Badly Drawn Boy – About A Boy :: Die Platte des Monats

Will Freeman könnte mit dem Badly Drawn Boy bestimmt nichts anfangen. Er steht trotz seines für Popverhältnisse gesetzten Alters von 36 Jahren eher auf Toughes wie Snoop Doggy Dogg oder Nirvana. Seine Bruce-Springsteen-Sammlung hat Freeman längst verkauft. Das wiederum ist wohl so ziemlich das Abwegigste, was Damon Gough einfallen würde. Damon verehrt Bruce Springsteen, und sollte jemand etwas Verzweifelndes in seinen eigenen, gemeinhin versöhnlichen Stücken hören, dann ist es sicherlich die leise Verzweiflung darüber, dass es ihm nach eigenem Ermessen nicht gelingen mag, derart großartige Songs wie „The Boss“ zu schreiben. Dem würde Hugh Grant wiederum wohl glatt widersprechen, besagt doch ein wie von einer in Synergieeffekte vernarrten PR-Agentur erdachtes Gerücht, dass Hugh seinerseits ganz vernarrt ist in die Musik von Badly Drawn Boy.

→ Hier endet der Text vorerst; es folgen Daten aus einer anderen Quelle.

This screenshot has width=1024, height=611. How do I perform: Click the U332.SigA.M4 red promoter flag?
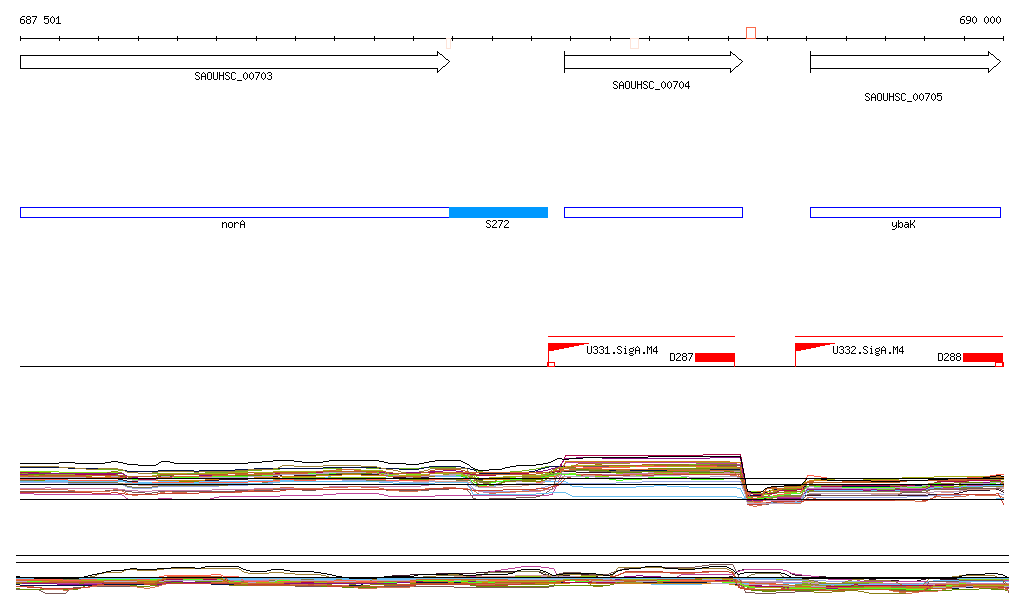812,348
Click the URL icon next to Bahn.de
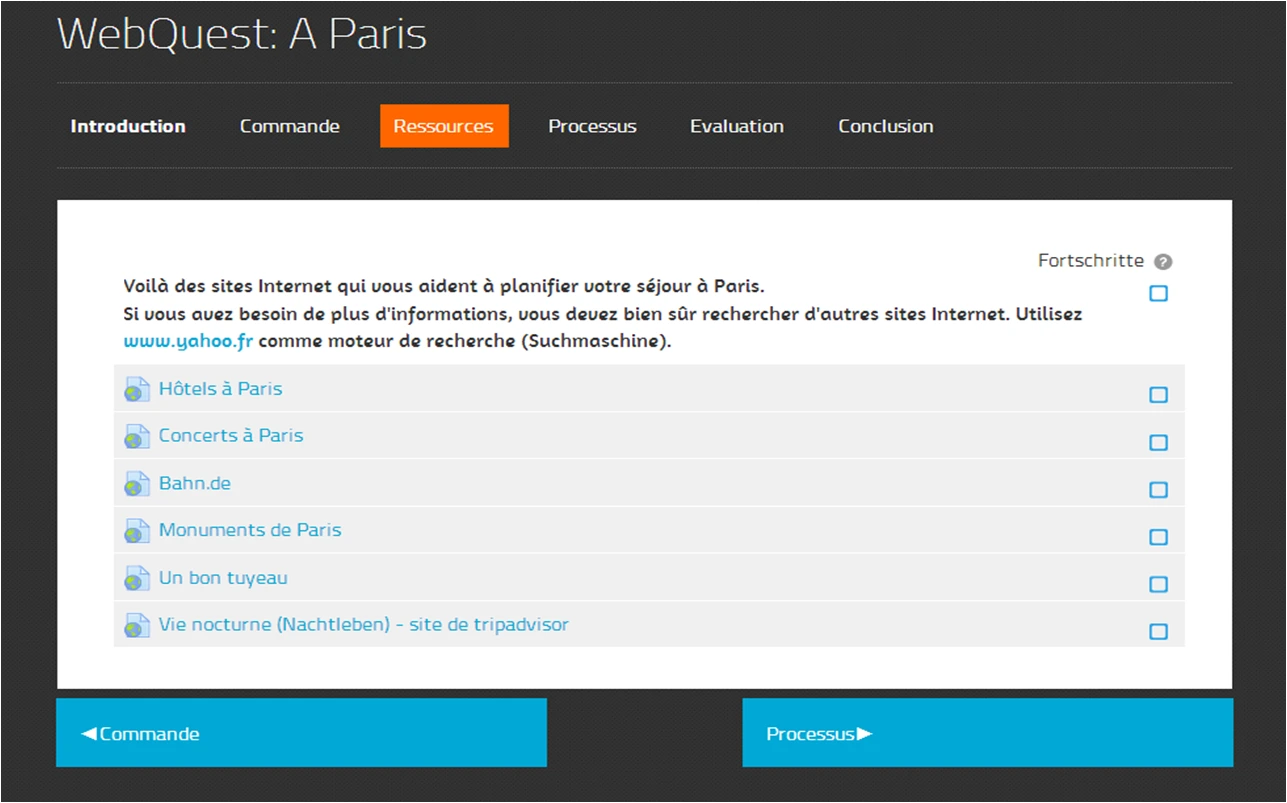 click(x=137, y=485)
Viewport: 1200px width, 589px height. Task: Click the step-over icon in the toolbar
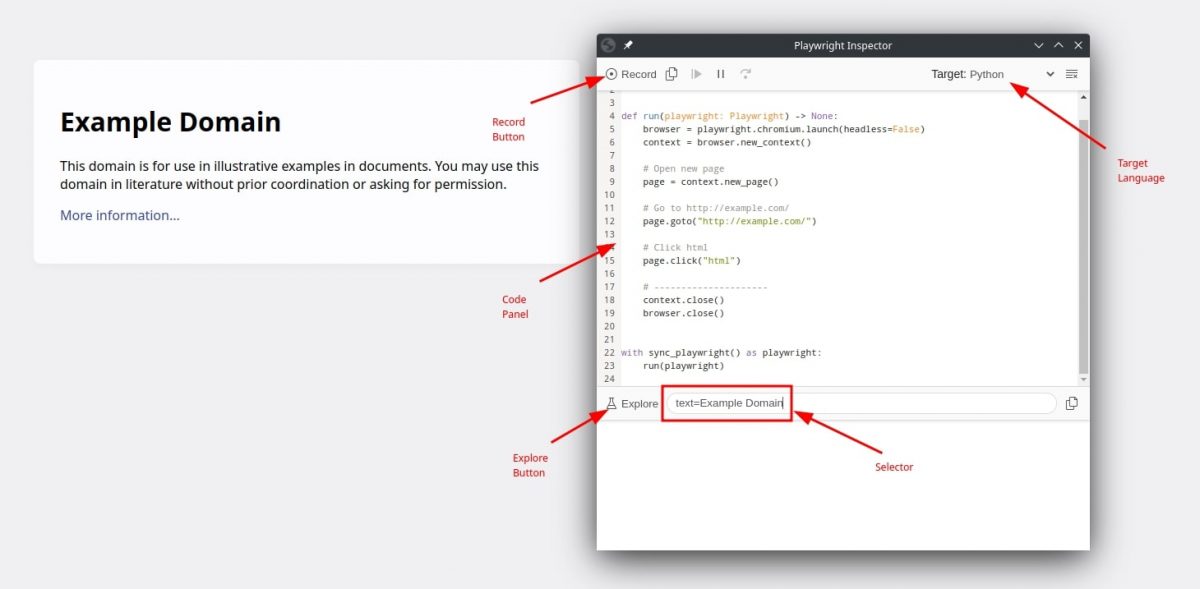(746, 73)
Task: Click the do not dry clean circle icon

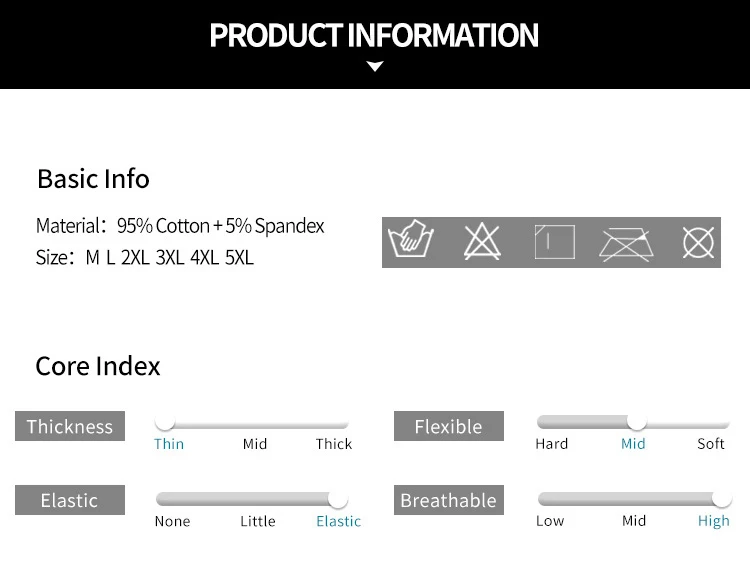Action: point(698,243)
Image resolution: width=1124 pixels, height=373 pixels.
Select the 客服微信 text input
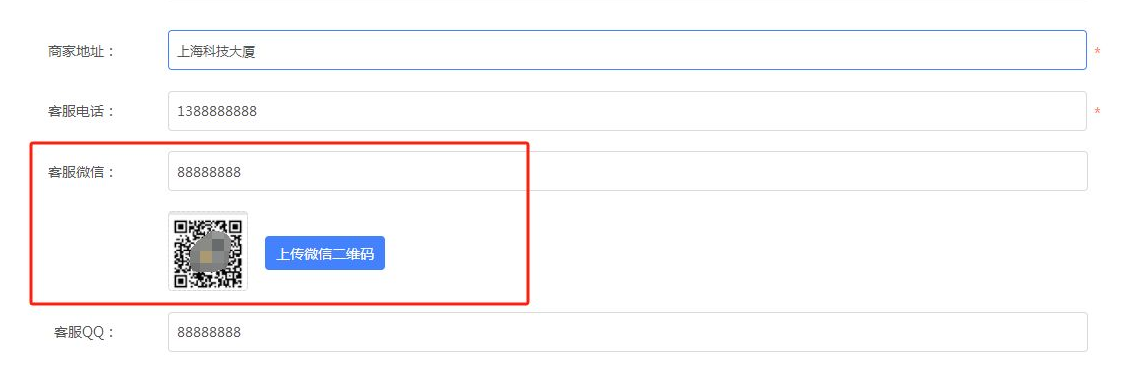click(x=627, y=171)
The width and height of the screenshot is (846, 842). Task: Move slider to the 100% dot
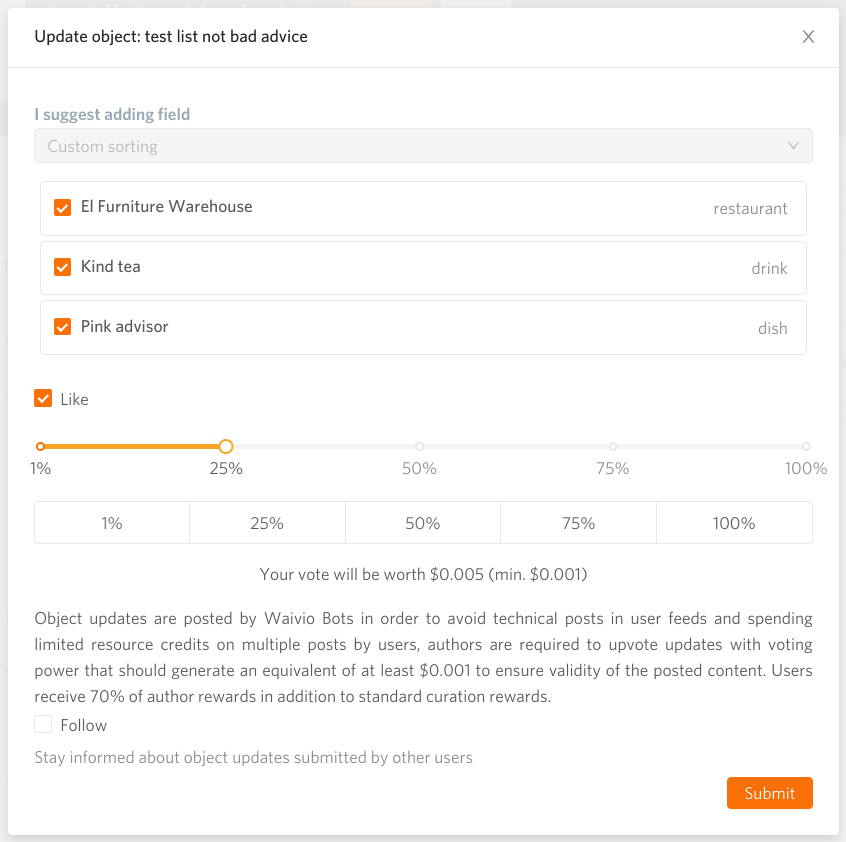tap(806, 447)
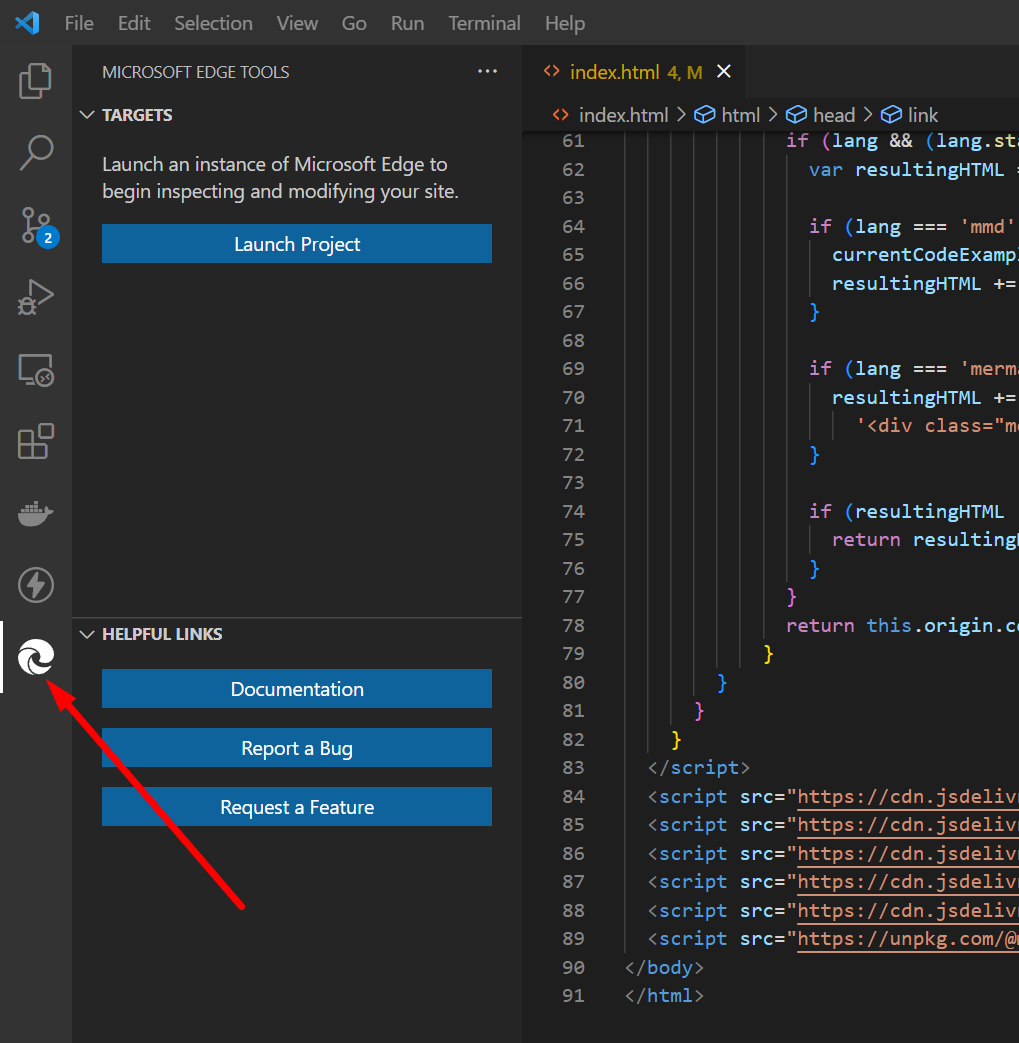Viewport: 1019px width, 1043px height.
Task: Collapse the Targets section
Action: tap(87, 115)
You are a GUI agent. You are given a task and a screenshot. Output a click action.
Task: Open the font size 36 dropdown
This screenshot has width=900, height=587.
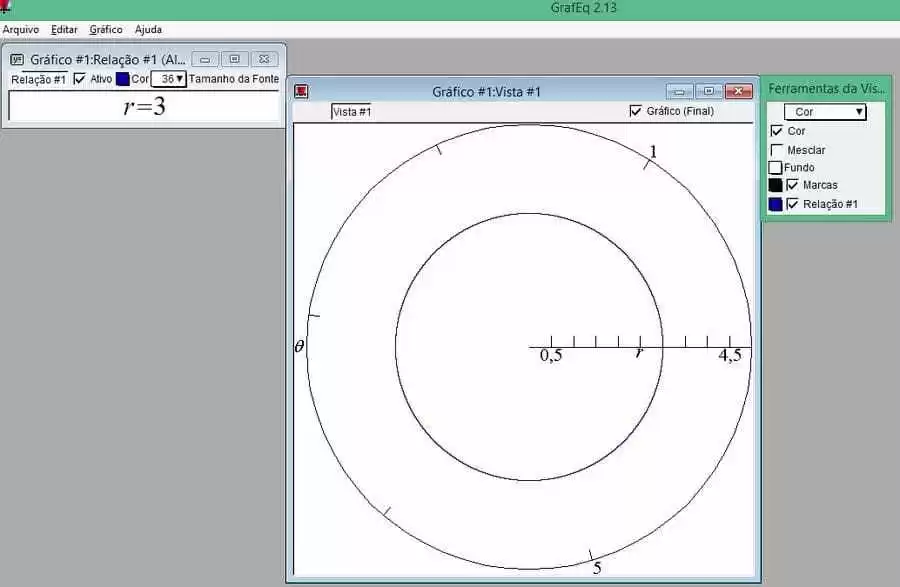click(x=169, y=79)
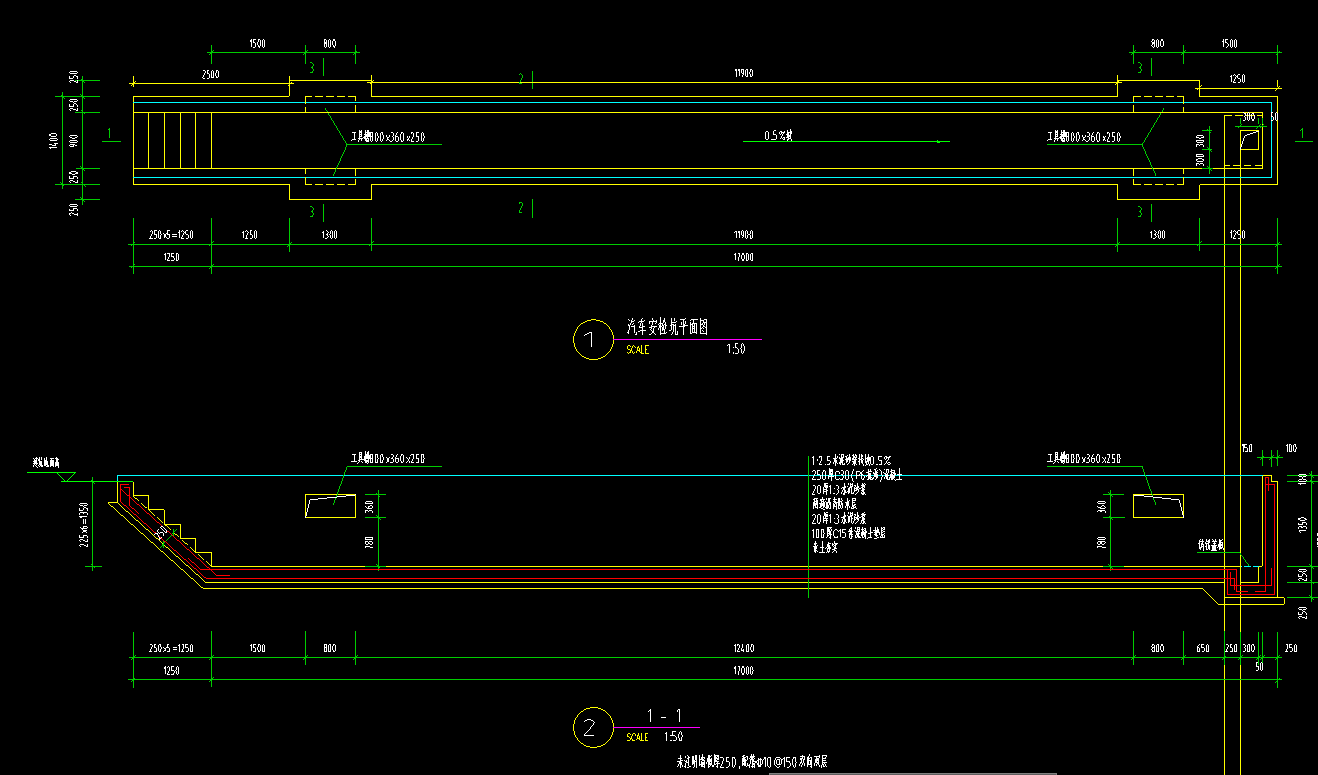
Task: Click the 225x6=1350 stair height dimension
Action: pos(85,523)
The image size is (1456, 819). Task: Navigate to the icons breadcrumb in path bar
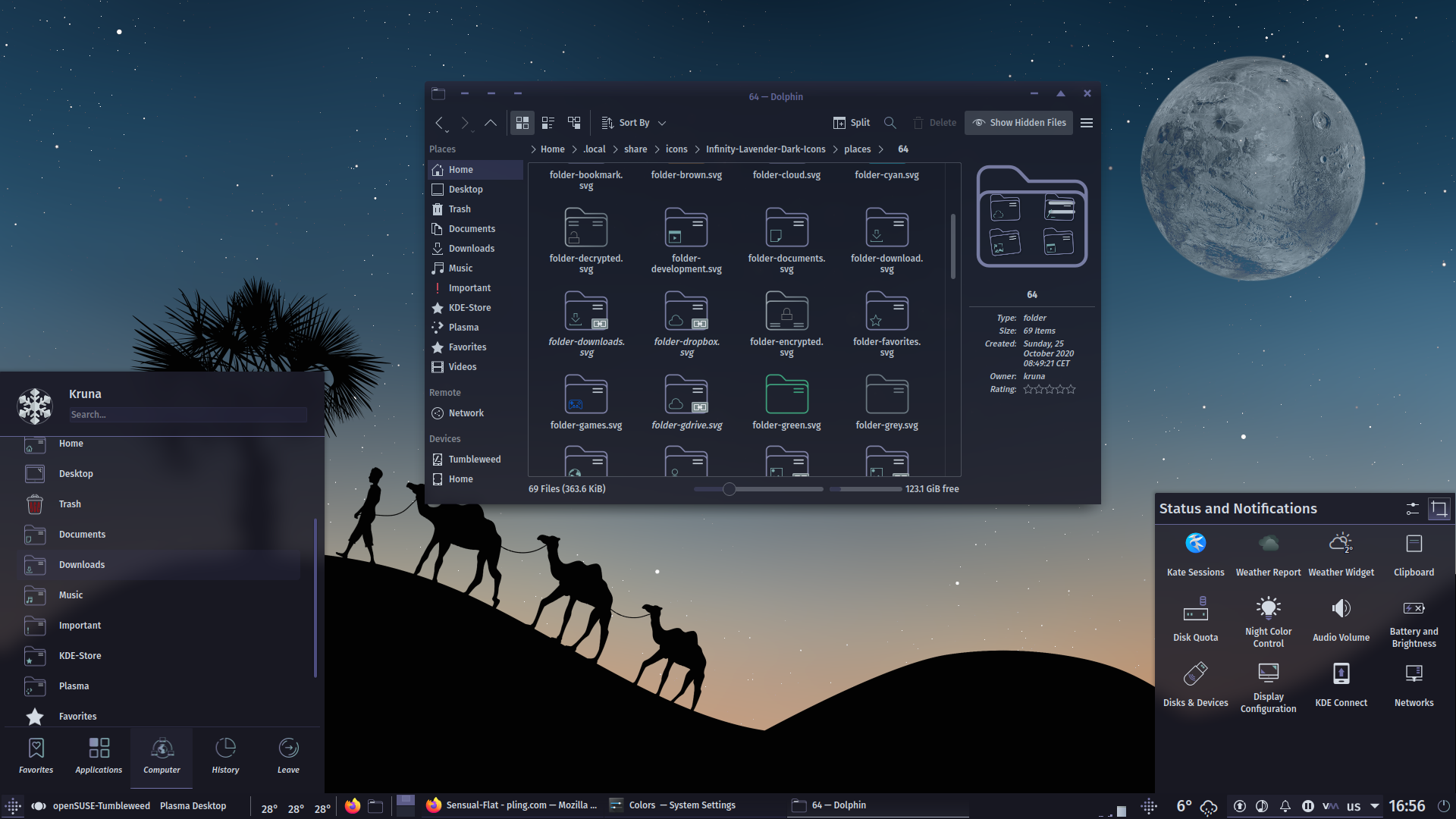click(676, 149)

Überfordert? Zu viele offene Fragen, zu viele Namen für den Anfang? Also lösen wir es auf: Will Freeman ist die Hauptfigur im Nick-Hornby-Bestseller „About A Boy“, der jüngst verfilmt wurde und im August 2002 in deutsche Kinos kommen soll. Damon Gough alias Badly Drawn Boy hat die Musik für diesen Film geschrieben; und Hugh Grant spielt die Hauptrolle in „About A Boy“, er gibt den Will.

Dass von hier an eigentlich kein weiteres Wort mehr über diesen Film verloren werden müsste (auch wenn die Songs auf der Platte textlich mit der Geschichte korrespondieren], spricht Bände über dieses Album. Nein, ABOUT A BOY wird die Geschichte des Soundtracks nicht revolutionieren – das hat aber selbst Simon & Garfunkeis THE GRADUATE nicht getan. Der knuffige-verkniffene Wollmützenmann wird wohl überhaupt nie irgend etwas revolutionieren – die Selbstdefinition seines Tuns, „Future Folk“, verspricht schon fast zu viel. Doch Badly Drawn Boy hat mit ABOUT A BOY ein rundes, reiches Album geschaffen, das von einem Film nichts zu wissen braucht. Ein wunderschönes Stück Popmusik aus einer alten Welt für einen hoffentlich nicht minderwunderschönen Frühling.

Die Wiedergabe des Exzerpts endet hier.